Qu'est-ce qu'un testeur d'en-têtes CORS ?
Un testeur d'en-têtes CORS (Cross-Origin Resource Sharing) vous aide à vérifier si une requête de navigateur d'une origine serait autorisée par la configuration CORS d'un serveur. CORS est un mécanisme de sécurité qui permet aux serveurs de spécifier quelles origines peuvent accéder à leurs ressources, empêchant les requêtes non autorisées entre domaines.
Comment utiliser ce testeur CORS
- Entrez l'origine de la requête (le domaine qui fait la requête).
- Spécifiez la méthode HTTP et les en-têtes personnalisés.
- Configurez les paramètres CORS du serveur (origines, méthodes, en-têtes autorisés).
- Cliquez sur « Tester CORS » pour voir les résultats de passage/échec pour chaque vérification.
Concepts CORS clés
Les requêtes simples (GET, HEAD, POST avec en-têtes standard) peuvent ne pas déclencher un contrôle préalable. Les requêtes non simples envoient d'abord un contrôle préalable OPTIONS. Le serveur doit répondre avec les en-têtes Access-Control-Allow-* appropriés. Utiliser * pour Allow-Origin permet n'importe quelle origine mais désactive les identifiants.
Questions fréquemment posées
Qu'est-ce qu'une requête préalable ?
Une requête préalable est une requête OPTIONS que le navigateur envoie avant la requête réelle lors de l'utilisation de méthodes non simples (PUT, DELETE) ou d'en-têtes personnalisés.

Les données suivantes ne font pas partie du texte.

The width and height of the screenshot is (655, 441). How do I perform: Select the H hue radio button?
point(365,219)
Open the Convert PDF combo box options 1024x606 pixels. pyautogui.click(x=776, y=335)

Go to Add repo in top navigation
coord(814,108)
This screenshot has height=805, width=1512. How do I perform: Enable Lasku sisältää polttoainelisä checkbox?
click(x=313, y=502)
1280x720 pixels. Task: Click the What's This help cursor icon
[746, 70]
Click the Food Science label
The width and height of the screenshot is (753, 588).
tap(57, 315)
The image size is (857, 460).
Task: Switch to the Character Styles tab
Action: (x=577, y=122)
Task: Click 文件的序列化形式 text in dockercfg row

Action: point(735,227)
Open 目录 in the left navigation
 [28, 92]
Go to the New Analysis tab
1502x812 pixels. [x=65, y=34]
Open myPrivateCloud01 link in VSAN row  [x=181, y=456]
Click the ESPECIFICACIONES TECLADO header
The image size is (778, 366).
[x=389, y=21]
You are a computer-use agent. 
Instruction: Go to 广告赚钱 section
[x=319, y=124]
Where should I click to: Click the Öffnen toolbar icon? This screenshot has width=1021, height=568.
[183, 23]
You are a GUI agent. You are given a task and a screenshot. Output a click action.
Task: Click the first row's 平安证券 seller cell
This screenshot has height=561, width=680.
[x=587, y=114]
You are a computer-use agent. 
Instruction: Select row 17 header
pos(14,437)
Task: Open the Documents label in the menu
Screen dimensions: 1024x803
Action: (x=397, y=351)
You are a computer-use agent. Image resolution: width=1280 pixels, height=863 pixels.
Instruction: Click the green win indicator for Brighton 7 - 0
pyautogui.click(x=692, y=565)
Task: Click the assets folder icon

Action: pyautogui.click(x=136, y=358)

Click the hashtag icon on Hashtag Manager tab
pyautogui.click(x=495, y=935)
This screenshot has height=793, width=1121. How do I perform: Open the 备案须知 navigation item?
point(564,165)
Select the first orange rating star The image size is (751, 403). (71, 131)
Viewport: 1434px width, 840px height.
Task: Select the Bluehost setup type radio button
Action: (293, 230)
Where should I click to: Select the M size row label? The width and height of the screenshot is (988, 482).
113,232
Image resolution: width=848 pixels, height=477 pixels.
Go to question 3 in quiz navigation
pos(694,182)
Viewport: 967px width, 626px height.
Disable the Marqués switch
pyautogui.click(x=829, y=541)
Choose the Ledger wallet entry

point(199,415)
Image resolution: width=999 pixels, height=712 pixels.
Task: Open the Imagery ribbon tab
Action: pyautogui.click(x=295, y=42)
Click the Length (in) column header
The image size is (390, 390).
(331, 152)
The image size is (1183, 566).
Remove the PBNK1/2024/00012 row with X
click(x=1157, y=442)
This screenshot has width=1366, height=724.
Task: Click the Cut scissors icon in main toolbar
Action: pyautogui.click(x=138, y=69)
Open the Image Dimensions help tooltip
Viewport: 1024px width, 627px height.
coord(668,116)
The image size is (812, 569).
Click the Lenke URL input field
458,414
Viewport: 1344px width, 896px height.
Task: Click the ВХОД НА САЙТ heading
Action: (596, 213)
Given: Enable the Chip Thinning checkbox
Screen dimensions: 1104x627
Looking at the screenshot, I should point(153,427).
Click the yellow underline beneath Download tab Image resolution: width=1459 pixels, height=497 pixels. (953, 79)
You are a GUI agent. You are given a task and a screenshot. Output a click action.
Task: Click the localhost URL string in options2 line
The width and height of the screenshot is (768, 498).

Le serveur doit répondre avec les en-têtes CORS corrects pour que la requête réelle puisse continuer.
Pourquoi ma requête CORS échoue-t-elle même avec l'origine correcte ?
Les causes courantes incluent les méthodes autorisées manquantes, les en-têtes autorisés manquants (en particulier pour les en-têtes personnalisés comme Authorization), ou le serveur ne gérant pas correctement les requêtes préalables OPTIONS.